During a press conference Friday night, Toshiro Muto, chief executive officer of the Tokyo Olympics organizing committee, called Mori’s remarks about women “extremely inappropriate” and divulged that Kawabuchi has decided he will turn down the job.

“We will pick a successor immediately,” Muto told reporters. “We need to ensure that the process to appoint a successor will be transparent, as established by the executive board.”

Japan’s chief cabinet secretary, Katsunobu Kato, has also emphasized the need for transparency.

“Matters concerning personnel and operations must be transparent,” Kato told reporters at a press conference Friday morning.

The controversy came just as Olympics organizers unveiled a series of “playbooks” for how they plan to hold a safe and successful Games in Tokyo this summer amid the coronavirus pandemic.

The 2020 Summer Olympics were supposed to kick off in the Japanese capital last year on July 24. But in late March, amid mounting calls to delay or cancel the upcoming Games, the International Olympic Committee and Japanese organizers announced that the event would be held a year later due to the COVID-19 pandemic. They have been outwardly staunch in their determination to go forward with the Games ever since, despite the fact that Japan — and much of the world — has seen a rise in coronavirus infections in recent weeks.

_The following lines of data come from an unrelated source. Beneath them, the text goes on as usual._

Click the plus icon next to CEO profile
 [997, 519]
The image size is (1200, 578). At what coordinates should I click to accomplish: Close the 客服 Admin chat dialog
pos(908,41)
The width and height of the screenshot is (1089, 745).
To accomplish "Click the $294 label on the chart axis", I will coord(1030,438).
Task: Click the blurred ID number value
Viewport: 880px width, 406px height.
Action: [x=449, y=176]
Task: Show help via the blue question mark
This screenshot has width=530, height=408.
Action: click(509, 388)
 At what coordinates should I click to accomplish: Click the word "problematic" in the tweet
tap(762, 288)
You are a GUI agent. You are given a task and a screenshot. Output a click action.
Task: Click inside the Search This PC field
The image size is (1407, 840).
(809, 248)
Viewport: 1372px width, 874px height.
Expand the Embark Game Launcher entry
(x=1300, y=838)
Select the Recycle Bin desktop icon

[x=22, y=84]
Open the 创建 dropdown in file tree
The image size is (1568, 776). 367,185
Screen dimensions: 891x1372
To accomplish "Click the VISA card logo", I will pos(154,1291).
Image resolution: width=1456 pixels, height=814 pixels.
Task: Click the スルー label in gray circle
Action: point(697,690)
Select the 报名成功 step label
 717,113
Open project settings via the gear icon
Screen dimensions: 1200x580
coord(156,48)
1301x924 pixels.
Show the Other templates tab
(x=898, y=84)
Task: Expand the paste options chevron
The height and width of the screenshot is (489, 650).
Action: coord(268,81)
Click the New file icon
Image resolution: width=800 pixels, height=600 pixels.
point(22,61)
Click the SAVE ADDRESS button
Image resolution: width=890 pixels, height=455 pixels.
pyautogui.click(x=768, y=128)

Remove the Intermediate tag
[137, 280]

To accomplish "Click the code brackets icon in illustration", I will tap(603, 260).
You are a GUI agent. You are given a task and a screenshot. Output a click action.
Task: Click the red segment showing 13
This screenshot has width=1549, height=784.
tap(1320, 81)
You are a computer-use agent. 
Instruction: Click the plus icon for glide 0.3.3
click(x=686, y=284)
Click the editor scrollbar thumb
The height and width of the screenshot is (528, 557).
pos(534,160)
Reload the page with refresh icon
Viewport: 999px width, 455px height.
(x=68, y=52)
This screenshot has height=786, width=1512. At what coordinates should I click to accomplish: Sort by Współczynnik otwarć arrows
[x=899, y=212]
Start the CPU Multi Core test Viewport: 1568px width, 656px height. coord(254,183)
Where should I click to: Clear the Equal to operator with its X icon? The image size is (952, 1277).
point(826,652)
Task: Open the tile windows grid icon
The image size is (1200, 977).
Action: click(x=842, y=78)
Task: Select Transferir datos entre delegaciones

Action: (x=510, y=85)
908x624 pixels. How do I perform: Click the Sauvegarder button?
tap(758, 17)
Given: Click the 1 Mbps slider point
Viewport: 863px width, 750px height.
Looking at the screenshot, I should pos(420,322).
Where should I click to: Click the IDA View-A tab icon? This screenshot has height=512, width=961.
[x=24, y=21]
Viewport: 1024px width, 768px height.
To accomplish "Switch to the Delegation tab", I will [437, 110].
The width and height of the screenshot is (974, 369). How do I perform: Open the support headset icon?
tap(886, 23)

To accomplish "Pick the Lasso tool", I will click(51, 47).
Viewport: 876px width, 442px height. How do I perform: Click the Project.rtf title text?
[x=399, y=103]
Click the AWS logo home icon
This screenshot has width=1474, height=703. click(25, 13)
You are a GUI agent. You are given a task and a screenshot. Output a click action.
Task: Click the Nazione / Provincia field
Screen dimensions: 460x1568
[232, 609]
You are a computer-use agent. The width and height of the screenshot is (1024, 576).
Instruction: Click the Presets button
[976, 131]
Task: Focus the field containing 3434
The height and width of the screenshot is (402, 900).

With less than six months left until opening day, Japan’s mass vaccination program has yet to begin and Tokyo remains under a state of emergency due to a climbing number of COVID-19 cases and a growing death toll. Moreover, a recent poll by Japanese news agency Kyodo found that around 80% of people in Japan believe the Tokyo Olympics should not be held this summer.

“There shall be no delay,” Muto said Friday.